Homelessness increasing in Ohio with sharp rise among children and families


    Ohio's homeless rate increased in 2018 for the first time years, according to a U.S. Department of Housing and Urban Development report (WSYX/WTTE)

    For the first time in years, the rate of homelessness in Ohio has increased in 2018, according to a new report, worrying activists and organizations who help people who find themselves homeless.

    Also worrisome, a study done by the Ohio Housing Finance Agency (OHFA) found children are one of the fastest growing homeless populations in Ohio, with minors making up nearly 30 percent of people receiving homeless services in 2017. The OHFA says that's a 53 percent increase since 2012. They say the amount of people using homeless service agencies jumped 20% from 2012.

    There were 10,249 homeless Ohioans in 2018, up 1.5 percent from the previous year, according to a report from the U.S. Department of Housing and Urban Development. But OHFA says they totaled 70,123 people as homeless in 2017.

    The HUD report is based on the Point-in-Time count, which is based on an estimate of homeless people on a night in January. OHFA’s study is based on people who used shelters, supportive housing, and other homeless services in Ohio during a year.
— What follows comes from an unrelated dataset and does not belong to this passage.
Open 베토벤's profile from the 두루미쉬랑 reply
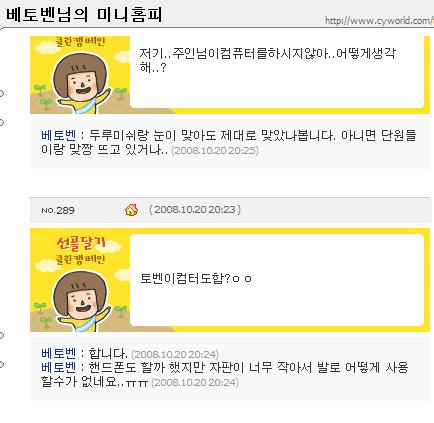 coord(59,136)
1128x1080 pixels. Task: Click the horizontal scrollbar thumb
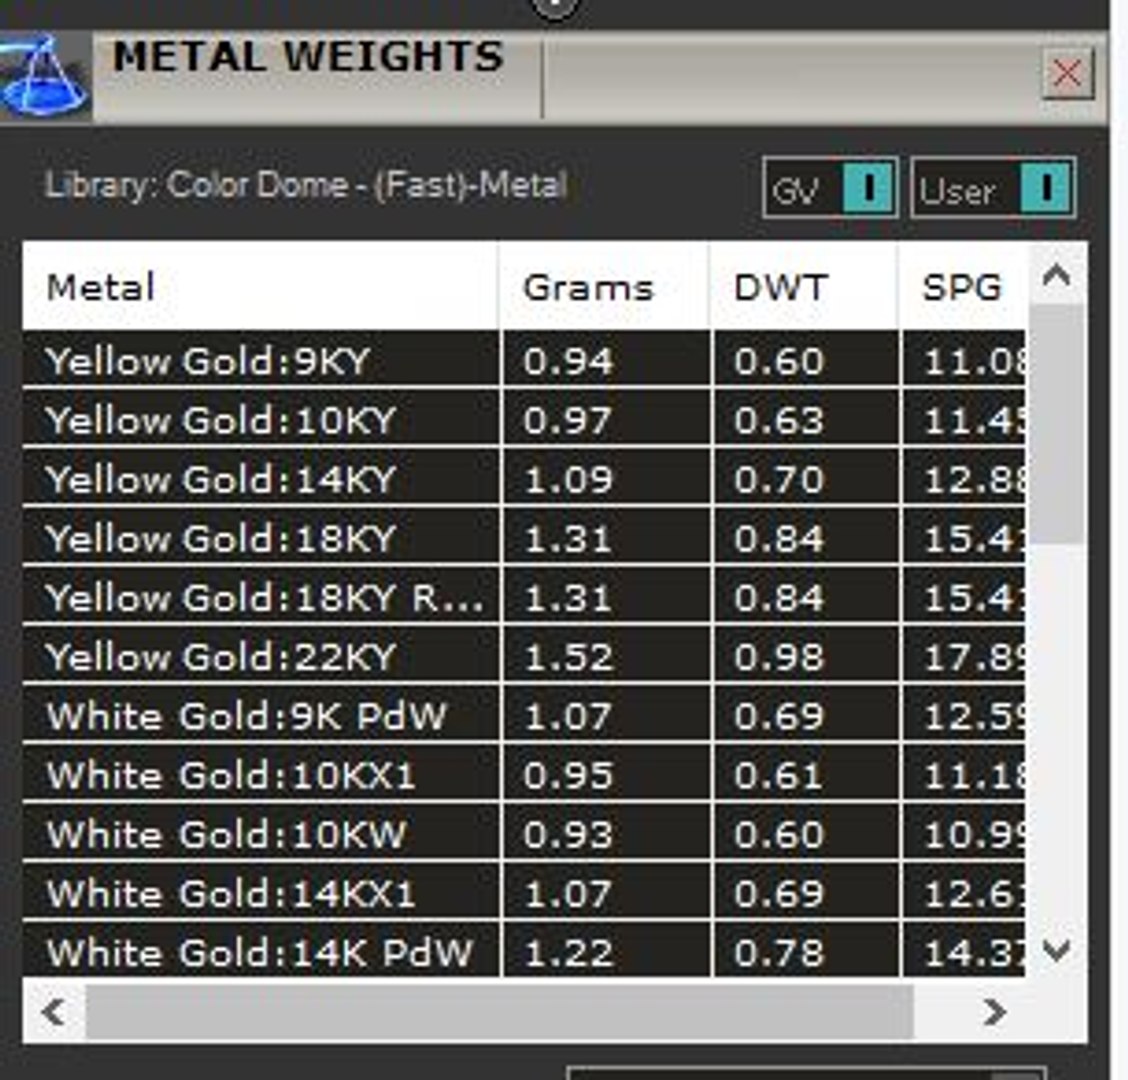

    Bill Faith, executive director of the Coalition on Homelessness and Housing in Ohio, says the rising homeless population is partially caused by the decreasing supply of affordable housing in Ohio.
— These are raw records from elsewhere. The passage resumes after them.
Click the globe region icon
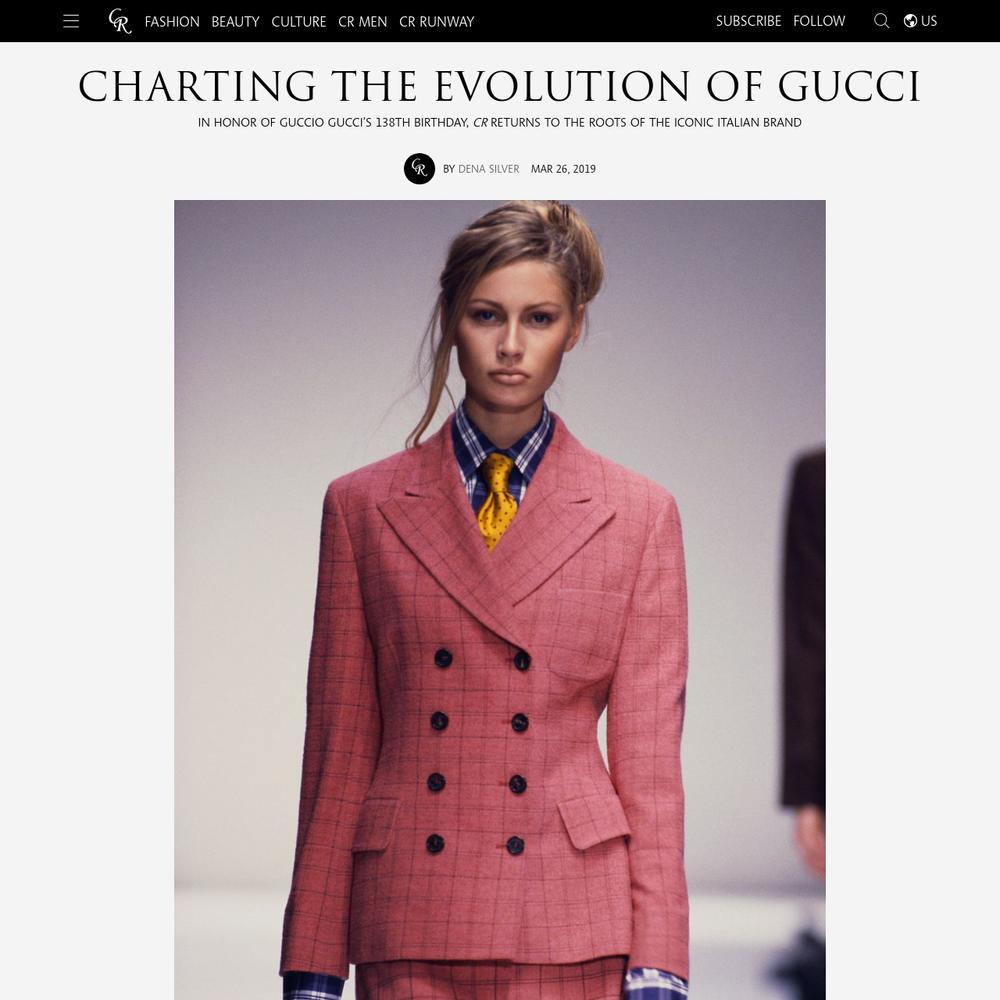This screenshot has width=1000, height=1000. click(910, 21)
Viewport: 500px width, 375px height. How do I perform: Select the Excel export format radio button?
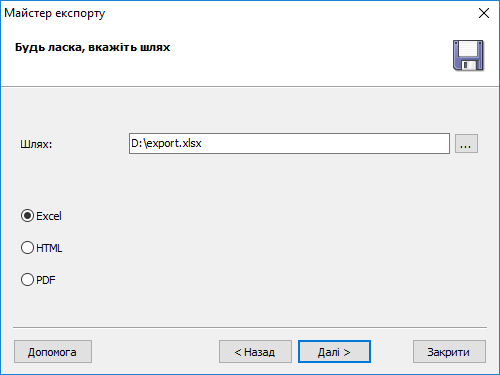(x=27, y=216)
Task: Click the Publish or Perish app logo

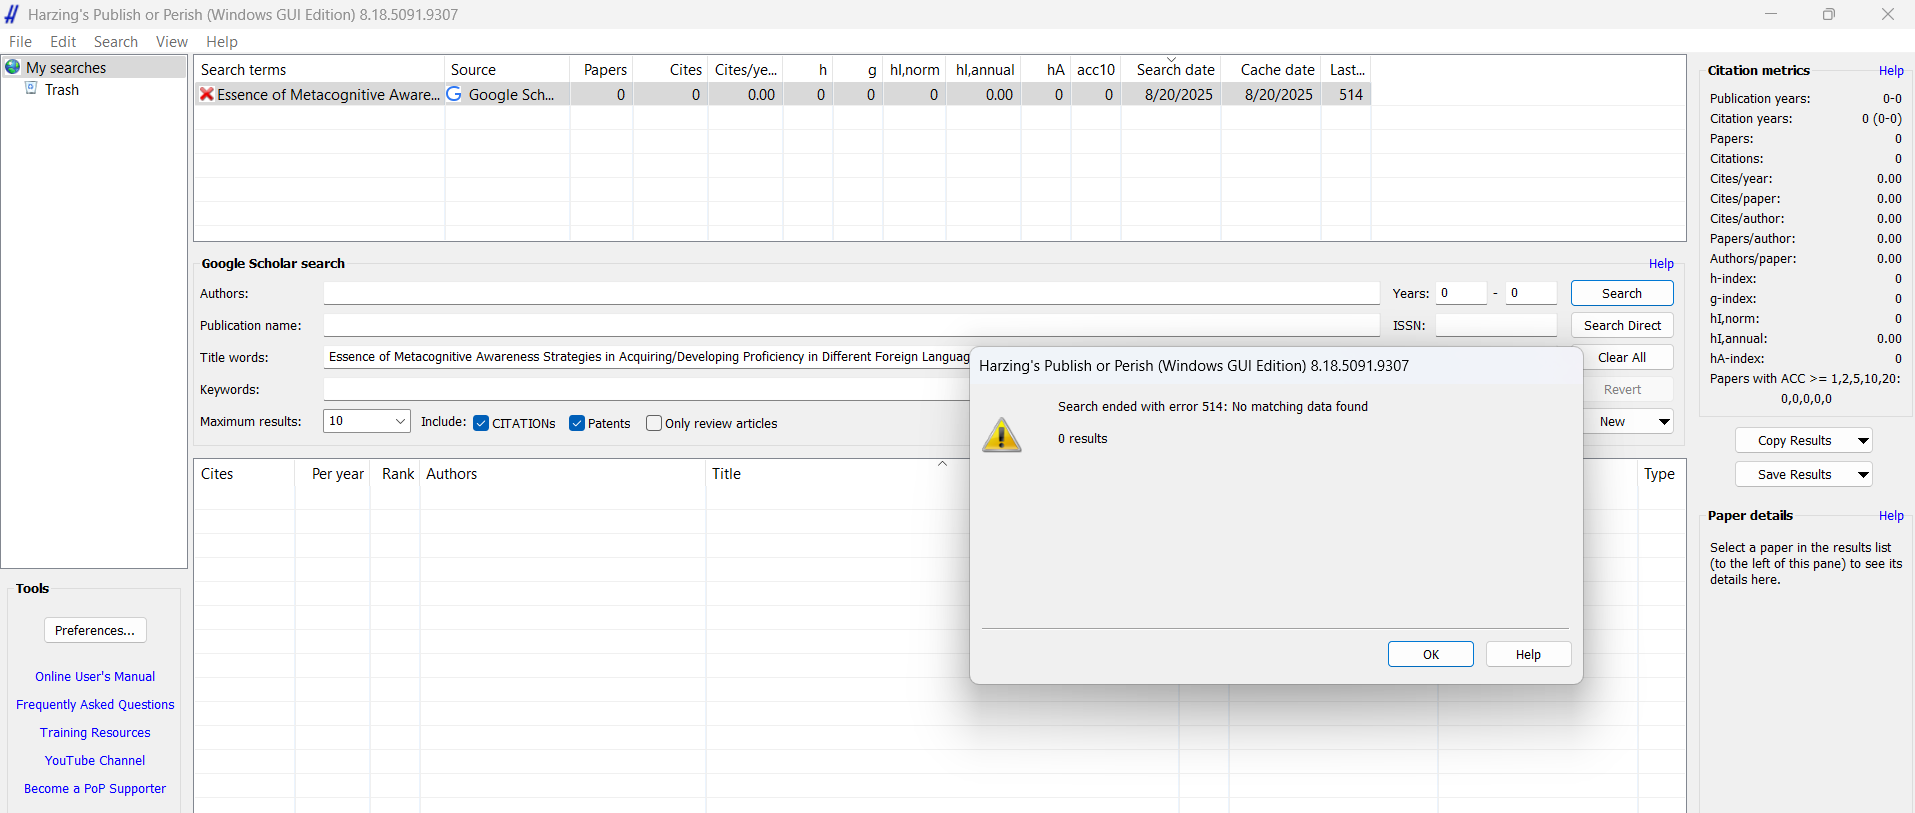Action: point(12,14)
    “Given the growing gap between rents and incomes, it’s remarkable that homelessness hasn’t risen more dramatically,” he said in a statement. “Communities have managed to minimize the increase by adopting more effective methods to prevent homelessness for at-risk families and quickly restore housing when people lose their homes.”

    As rent goes up. continuing to outpace wages and nearly 400,000 Ohio households are spending over half their income on rent, local homeless agencies won't be able to help those in need if state and federal leaders act, Faith says.
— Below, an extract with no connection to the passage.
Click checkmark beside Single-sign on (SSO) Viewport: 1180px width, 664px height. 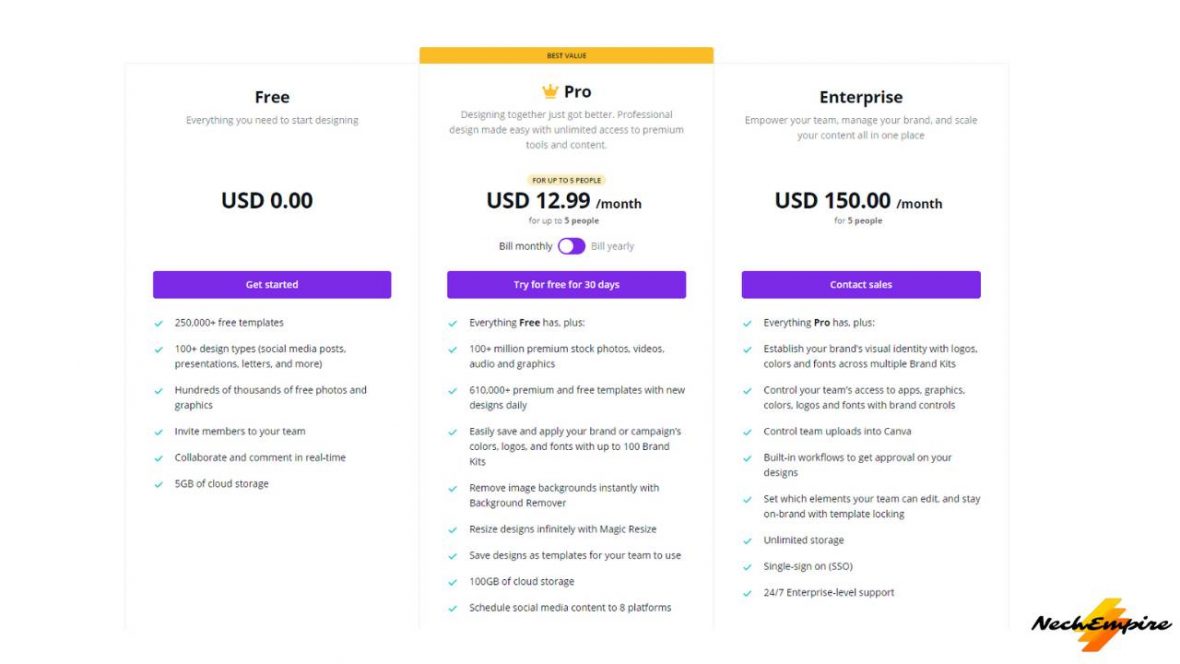click(748, 566)

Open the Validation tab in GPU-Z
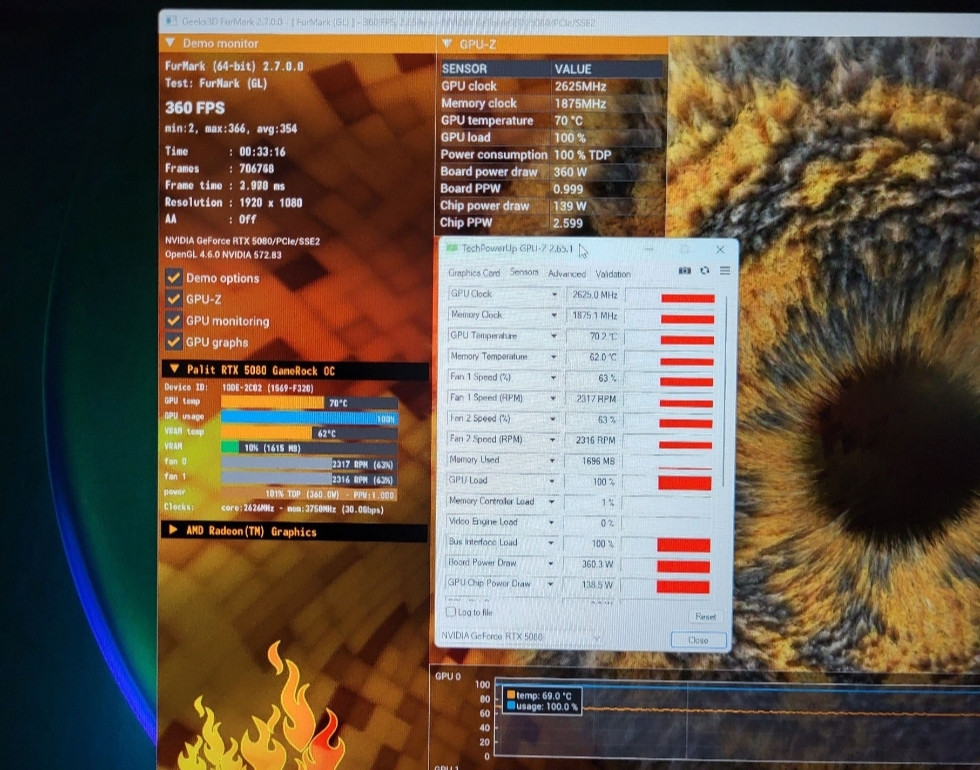click(x=613, y=274)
    “Homelessness isn’t inevitable. We know what the solution is: affordable housing. Ohio can take concrete steps to reverse the alarming increase in the number of children and seniors entering the homeless system,” he said.

    The coalition hopes the incoming administration and legislature will expand the Ohio Housing Trust Fund in 2019 to help with services and programs.

    “We commend the focus on improving early childhood education. But we know It’s very difficult for kids who are homeless, living in a car or a shelter, to do well in school without access to stable housing,” Faith added. “The good news is strategies that reduce homelessness also position Ohio to make progress on education and other public policy issues, like health care, child welfare and the economy.”